To do: Each entry below must be written out exactly, with pictures left out.

Provided entries:
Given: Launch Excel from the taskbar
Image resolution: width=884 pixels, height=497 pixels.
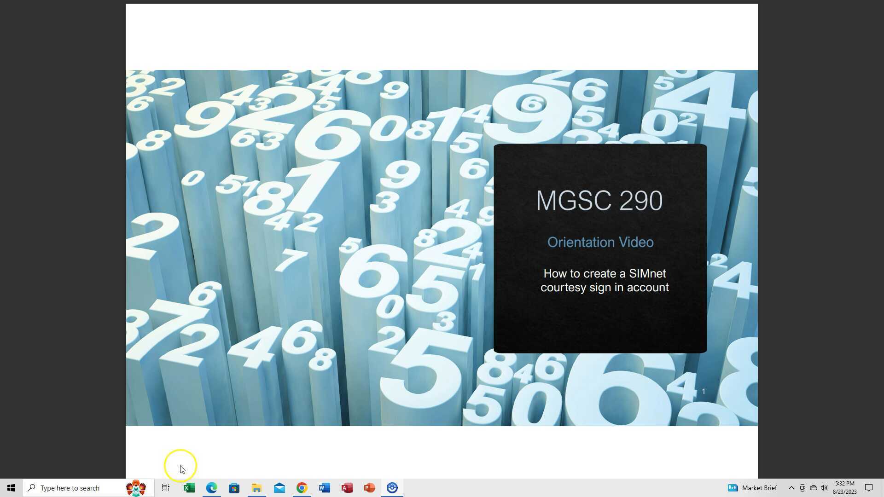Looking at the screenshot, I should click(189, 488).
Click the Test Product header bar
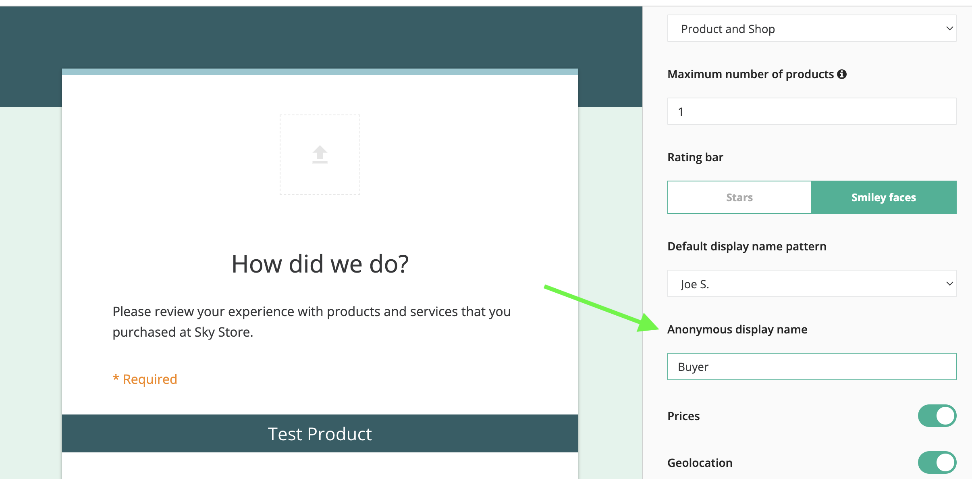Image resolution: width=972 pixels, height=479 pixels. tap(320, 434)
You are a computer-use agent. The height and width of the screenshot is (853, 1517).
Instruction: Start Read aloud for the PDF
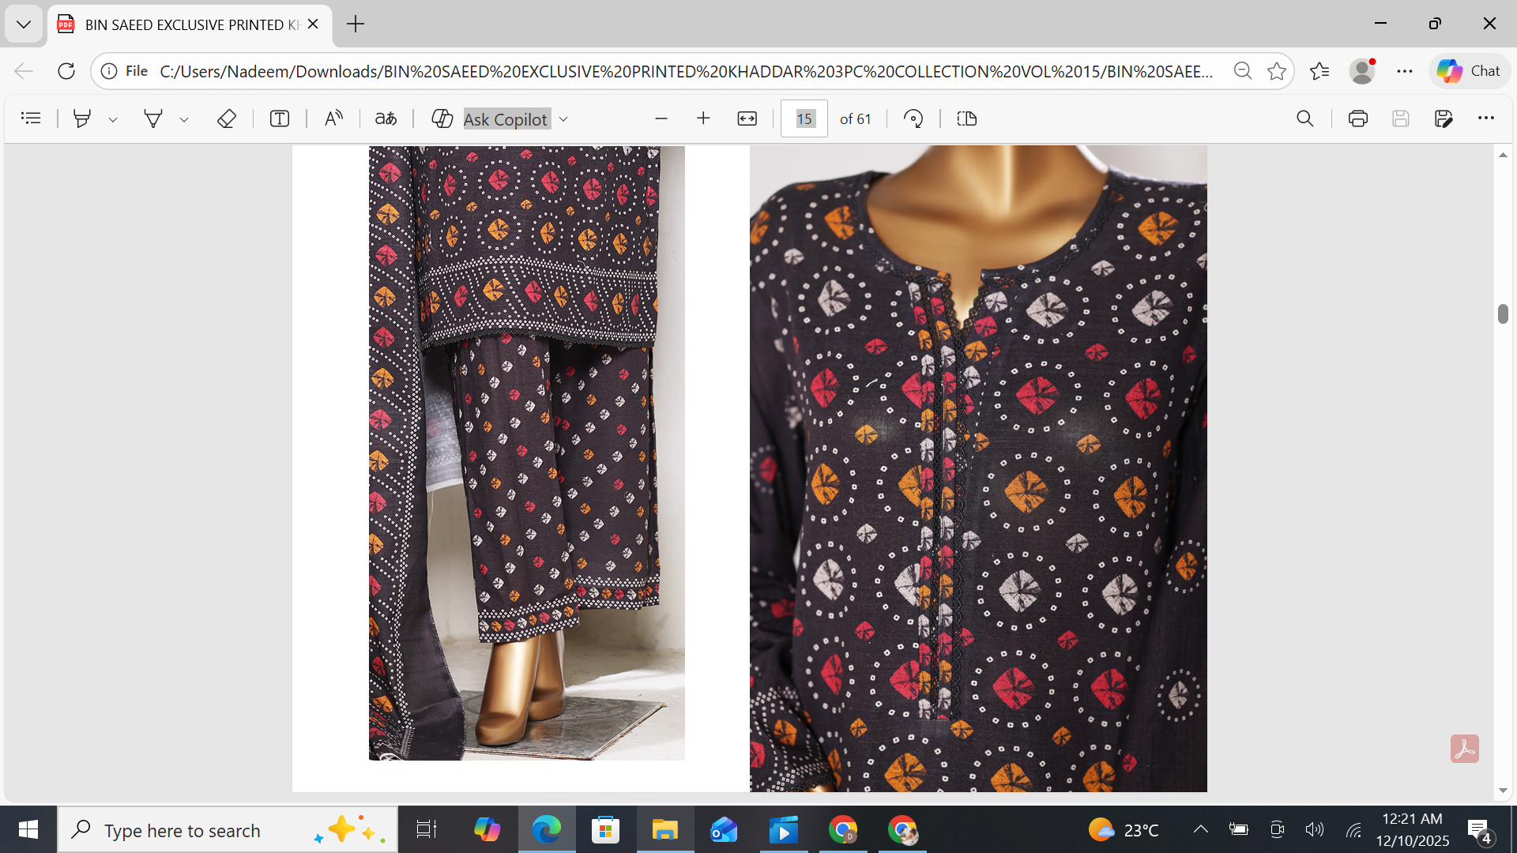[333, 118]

Solution for this exercise:
Given: Launch Excel from the taskbar
Image resolution: width=884 pixels, height=497 pixels.
Looking at the screenshot, I should click(189, 488).
Click the Test Product header bar
Image resolution: width=972 pixels, height=479 pixels. tap(320, 434)
You are a computer-use agent. The height and width of the screenshot is (853, 1517).
Instruction: Start Read aloud for the PDF
[333, 118]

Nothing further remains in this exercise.